Naja, nur mal so als oberflächlicher Kommentar, ohne irgendwas nachzusehen, und ohne an das Gesagte gebunden zu sein (also ohne Garantie sozusagen 


			Dieser Inhalt steht nur eingeloggten Mitgliedern zur Verfügung.
        

 ): 

Damit die einen Zahlungsanspruch haben, muss ein Vertrag zustande gekommen sein. Damit ein Vertrag zutande gekommen ist, braucht es ein Angebot und eine Annahme. So wie es klingt, stand nirgends, dass man bei Anklicken der Seite eine Dienstleistung oder dergleichen in Anspruch nimmt, noch, dass man einen "Pass" kauft. Das muss klar erkennbar sein. Es z.B. in den AGB zu verstecken hilft net, wäre wohl eine nicht zu erwartende Klausel. Und wenn das irgendwo im Kleingedruckten steht, wenn man bereits auf der Seite ist, dann ist es ja schon zu spät. Denke also, dass die rechtlich nicht wirklich viel machen können, außer, man ignoeriert eine klar erkennbare, nicht sich zwischen lauter anderen Sachen versteckenden Hinweis, das mit Anklicken des Links oder Aufrufen der Seite konkludent eine Einverständniserklärung (also Annahme) einhergeht. 
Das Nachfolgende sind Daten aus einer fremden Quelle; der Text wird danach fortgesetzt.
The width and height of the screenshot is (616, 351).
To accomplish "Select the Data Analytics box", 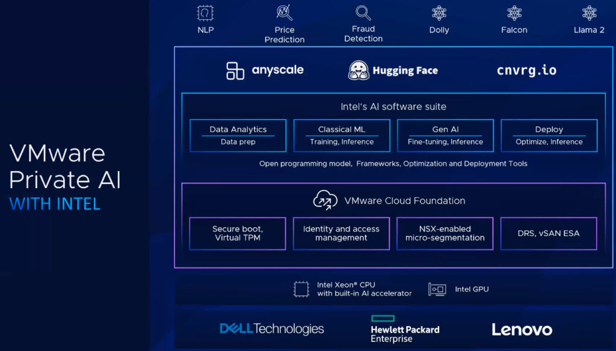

Aber nur mal from the top of my head, im Halbschlaf und unter Einfluss ^_^

ps.: Woohoo für den Start der WAR-Beta, der hier in der Hoffnung erwartet wird, dass die Serer den Ansturm aushalten und Spielen ermöglichen!


----------



## David (7. September 2008)

Erstmal: Wichsen kann man doch auch kostenlos, Jungs.

Zum Mahnbescheid; sehr unseriös.
Würde ich einfach auf sich beruhen lassen, die paar Euros die sie von Dir wollen kriegen sie mit so einem Gerichtsbeschluss, wenn sie ihn denn überhaupt kriegen,
eh nicht rein.


----------



## Drornur (9. September 2008)

Ich habe jetzt mal auf die erste Mail geantwortet...

Hallo!

Ich widerrufe dies!
Mich könnt ihr nicht abschrecken...
Habe Jura studiert und kenne meine Rechte!
Ich würde mal den Namen der Firma ändern, dann fallen vielleicht noch ein paar Leute rein!
Und auch wenn ich den Rechtsweg nicht kenne, Google sagt auch viel!
Ich könnte EUCH anzeigen, habe aber keine Lust darauf!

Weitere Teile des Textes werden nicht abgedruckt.